REQUIRED WORK
Rewrite every line of the records below as a Markdown table with the columns Row and Line, numbering the rows in order and omitting blank lines.

(begin)

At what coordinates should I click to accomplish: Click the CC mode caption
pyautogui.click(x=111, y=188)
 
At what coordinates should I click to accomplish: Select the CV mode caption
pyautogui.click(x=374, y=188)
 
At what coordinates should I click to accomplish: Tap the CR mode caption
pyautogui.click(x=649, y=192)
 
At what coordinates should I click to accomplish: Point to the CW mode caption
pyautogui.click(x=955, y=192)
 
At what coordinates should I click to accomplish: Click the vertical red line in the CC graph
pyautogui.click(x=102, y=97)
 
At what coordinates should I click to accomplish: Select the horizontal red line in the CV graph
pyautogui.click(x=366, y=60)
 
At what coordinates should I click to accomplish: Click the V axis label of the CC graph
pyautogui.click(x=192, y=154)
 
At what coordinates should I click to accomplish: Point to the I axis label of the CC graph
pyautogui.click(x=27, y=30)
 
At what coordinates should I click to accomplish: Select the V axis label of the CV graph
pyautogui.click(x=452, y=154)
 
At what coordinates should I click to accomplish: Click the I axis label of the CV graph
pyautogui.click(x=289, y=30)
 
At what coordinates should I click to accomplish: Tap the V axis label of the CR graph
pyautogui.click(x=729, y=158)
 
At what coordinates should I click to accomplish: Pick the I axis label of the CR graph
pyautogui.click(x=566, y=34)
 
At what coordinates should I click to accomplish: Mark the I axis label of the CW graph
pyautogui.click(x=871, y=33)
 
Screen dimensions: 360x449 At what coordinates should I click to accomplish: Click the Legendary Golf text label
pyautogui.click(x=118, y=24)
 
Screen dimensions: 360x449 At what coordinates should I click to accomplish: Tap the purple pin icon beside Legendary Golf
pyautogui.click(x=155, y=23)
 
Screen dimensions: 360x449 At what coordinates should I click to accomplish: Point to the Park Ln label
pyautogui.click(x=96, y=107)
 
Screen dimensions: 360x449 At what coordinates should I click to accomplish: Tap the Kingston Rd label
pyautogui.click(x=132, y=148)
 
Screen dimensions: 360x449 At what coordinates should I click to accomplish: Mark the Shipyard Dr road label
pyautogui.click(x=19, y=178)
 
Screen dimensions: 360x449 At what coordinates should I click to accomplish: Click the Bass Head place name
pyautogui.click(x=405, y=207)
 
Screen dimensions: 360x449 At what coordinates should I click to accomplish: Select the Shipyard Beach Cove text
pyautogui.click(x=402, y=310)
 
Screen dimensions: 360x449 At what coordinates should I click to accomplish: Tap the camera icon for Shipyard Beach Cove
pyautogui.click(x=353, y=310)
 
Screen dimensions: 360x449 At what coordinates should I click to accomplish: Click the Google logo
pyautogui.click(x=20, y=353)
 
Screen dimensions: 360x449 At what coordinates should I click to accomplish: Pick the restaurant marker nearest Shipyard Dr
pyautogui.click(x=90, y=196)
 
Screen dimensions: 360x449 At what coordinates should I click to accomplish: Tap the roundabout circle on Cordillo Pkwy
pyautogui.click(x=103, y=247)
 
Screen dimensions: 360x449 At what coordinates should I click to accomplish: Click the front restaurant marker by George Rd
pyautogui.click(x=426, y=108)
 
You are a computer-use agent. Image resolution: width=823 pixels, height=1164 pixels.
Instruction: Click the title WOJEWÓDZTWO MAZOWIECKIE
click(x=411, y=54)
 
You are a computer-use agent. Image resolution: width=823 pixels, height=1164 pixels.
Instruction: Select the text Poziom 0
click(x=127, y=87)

(end)

SOLUTION
| Row | Line |
|---|---|
| 1 | At what coordinates should I click to accomplish: Click the CC mode caption |
| 2 | pyautogui.click(x=111, y=188) |
| 3 | At what coordinates should I click to accomplish: Select the CV mode caption |
| 4 | pyautogui.click(x=374, y=188) |
| 5 | At what coordinates should I click to accomplish: Tap the CR mode caption |
| 6 | pyautogui.click(x=649, y=192) |
| 7 | At what coordinates should I click to accomplish: Point to the CW mode caption |
| 8 | pyautogui.click(x=955, y=192) |
| 9 | At what coordinates should I click to accomplish: Click the vertical red line in the CC graph |
| 10 | pyautogui.click(x=102, y=97) |
| 11 | At what coordinates should I click to accomplish: Select the horizontal red line in the CV graph |
| 12 | pyautogui.click(x=366, y=60) |
| 13 | At what coordinates should I click to accomplish: Click the V axis label of the CC graph |
| 14 | pyautogui.click(x=192, y=154) |
| 15 | At what coordinates should I click to accomplish: Point to the I axis label of the CC graph |
| 16 | pyautogui.click(x=27, y=30) |
| 17 | At what coordinates should I click to accomplish: Select the V axis label of the CV graph |
| 18 | pyautogui.click(x=452, y=154) |
| 19 | At what coordinates should I click to accomplish: Click the I axis label of the CV graph |
| 20 | pyautogui.click(x=289, y=30) |
| 21 | At what coordinates should I click to accomplish: Tap the V axis label of the CR graph |
| 22 | pyautogui.click(x=729, y=158) |
| 23 | At what coordinates should I click to accomplish: Pick the I axis label of the CR graph |
| 24 | pyautogui.click(x=566, y=34) |
| 25 | At what coordinates should I click to accomplish: Mark the I axis label of the CW graph |
| 26 | pyautogui.click(x=871, y=33) |
| 27 | Screen dimensions: 360x449 At what coordinates should I click to accomplish: Click the Legendary Golf text label |
| 28 | pyautogui.click(x=118, y=24) |
| 29 | Screen dimensions: 360x449 At what coordinates should I click to accomplish: Tap the purple pin icon beside Legendary Golf |
| 30 | pyautogui.click(x=155, y=23) |
| 31 | Screen dimensions: 360x449 At what coordinates should I click to accomplish: Point to the Park Ln label |
| 32 | pyautogui.click(x=96, y=107) |
| 33 | Screen dimensions: 360x449 At what coordinates should I click to accomplish: Tap the Kingston Rd label |
| 34 | pyautogui.click(x=132, y=148) |
| 35 | Screen dimensions: 360x449 At what coordinates should I click to accomplish: Mark the Shipyard Dr road label |
| 36 | pyautogui.click(x=19, y=178) |
| 37 | Screen dimensions: 360x449 At what coordinates should I click to accomplish: Click the Bass Head place name |
| 38 | pyautogui.click(x=405, y=207) |
| 39 | Screen dimensions: 360x449 At what coordinates should I click to accomplish: Select the Shipyard Beach Cove text |
| 40 | pyautogui.click(x=402, y=310) |
| 41 | Screen dimensions: 360x449 At what coordinates should I click to accomplish: Tap the camera icon for Shipyard Beach Cove |
| 42 | pyautogui.click(x=353, y=310) |
| 43 | Screen dimensions: 360x449 At what coordinates should I click to accomplish: Click the Google logo |
| 44 | pyautogui.click(x=20, y=353) |
| 45 | Screen dimensions: 360x449 At what coordinates should I click to accomplish: Pick the restaurant marker nearest Shipyard Dr |
| 46 | pyautogui.click(x=90, y=196) |
| 47 | Screen dimensions: 360x449 At what coordinates should I click to accomplish: Tap the roundabout circle on Cordillo Pkwy |
| 48 | pyautogui.click(x=103, y=247) |
| 49 | Screen dimensions: 360x449 At what coordinates should I click to accomplish: Click the front restaurant marker by George Rd |
| 50 | pyautogui.click(x=426, y=108) |
| 51 | You are a computer-use agent. Image resolution: width=823 pixels, height=1164 pixels. |
| 52 | Instruction: Click the title WOJEWÓDZTWO MAZOWIECKIE |
| 53 | click(x=411, y=54) |
| 54 | You are a computer-use agent. Image resolution: width=823 pixels, height=1164 pixels. |
| 55 | Instruction: Select the text Poziom 0 |
| 56 | click(x=127, y=87) |